# TASK DIRECTIONS
Find the line with "This screenshot has height=1034, width=2576." in the entries below. Repeat it, every following line, and the line with "Given: Share contract(4).pdf", exactly and with nothing added.

# THE DATA
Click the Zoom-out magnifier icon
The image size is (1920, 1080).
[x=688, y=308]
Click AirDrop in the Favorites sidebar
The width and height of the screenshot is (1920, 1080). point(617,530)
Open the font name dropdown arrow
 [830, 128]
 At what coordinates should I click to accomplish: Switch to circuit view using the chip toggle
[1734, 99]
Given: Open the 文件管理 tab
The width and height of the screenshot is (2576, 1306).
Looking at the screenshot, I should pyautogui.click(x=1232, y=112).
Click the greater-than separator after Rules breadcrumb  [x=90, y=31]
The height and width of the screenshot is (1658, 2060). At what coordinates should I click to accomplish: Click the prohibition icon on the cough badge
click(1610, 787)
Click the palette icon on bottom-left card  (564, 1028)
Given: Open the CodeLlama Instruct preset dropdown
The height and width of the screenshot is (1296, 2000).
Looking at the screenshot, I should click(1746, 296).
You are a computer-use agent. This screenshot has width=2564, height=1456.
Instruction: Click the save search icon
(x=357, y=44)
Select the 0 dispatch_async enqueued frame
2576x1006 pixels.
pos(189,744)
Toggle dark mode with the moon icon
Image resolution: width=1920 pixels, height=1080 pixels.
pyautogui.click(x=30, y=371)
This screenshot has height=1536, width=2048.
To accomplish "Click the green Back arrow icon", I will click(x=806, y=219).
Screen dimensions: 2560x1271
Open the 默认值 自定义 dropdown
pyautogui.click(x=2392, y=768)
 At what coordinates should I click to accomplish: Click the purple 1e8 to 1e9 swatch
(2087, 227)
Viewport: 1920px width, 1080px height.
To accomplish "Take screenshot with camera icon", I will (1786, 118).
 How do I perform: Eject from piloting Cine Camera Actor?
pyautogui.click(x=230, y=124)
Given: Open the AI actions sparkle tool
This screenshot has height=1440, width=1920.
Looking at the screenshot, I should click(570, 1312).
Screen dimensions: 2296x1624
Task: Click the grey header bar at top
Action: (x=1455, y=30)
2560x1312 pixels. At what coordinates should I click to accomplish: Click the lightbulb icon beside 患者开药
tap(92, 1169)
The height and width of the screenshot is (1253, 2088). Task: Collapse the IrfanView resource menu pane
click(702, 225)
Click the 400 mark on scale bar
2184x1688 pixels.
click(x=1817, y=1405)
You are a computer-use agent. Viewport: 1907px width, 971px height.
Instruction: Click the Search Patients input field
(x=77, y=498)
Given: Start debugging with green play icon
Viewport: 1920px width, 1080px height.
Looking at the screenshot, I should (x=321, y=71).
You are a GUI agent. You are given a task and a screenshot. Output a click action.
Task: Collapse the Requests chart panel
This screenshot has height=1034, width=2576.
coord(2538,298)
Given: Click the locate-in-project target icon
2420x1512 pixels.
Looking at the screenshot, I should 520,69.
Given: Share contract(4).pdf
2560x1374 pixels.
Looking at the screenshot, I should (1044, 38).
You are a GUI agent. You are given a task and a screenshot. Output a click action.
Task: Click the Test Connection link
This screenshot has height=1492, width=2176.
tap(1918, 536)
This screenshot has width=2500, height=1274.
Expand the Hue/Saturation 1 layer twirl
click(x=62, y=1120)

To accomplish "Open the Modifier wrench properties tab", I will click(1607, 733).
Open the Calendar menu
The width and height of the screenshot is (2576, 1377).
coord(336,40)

# SOLUTION
This screenshot has height=1034, width=2576.
coord(2538,298)
Given: Click the locate-in-project target icon
2420x1512 pixels.
Looking at the screenshot, I should 520,69.
Given: Share contract(4).pdf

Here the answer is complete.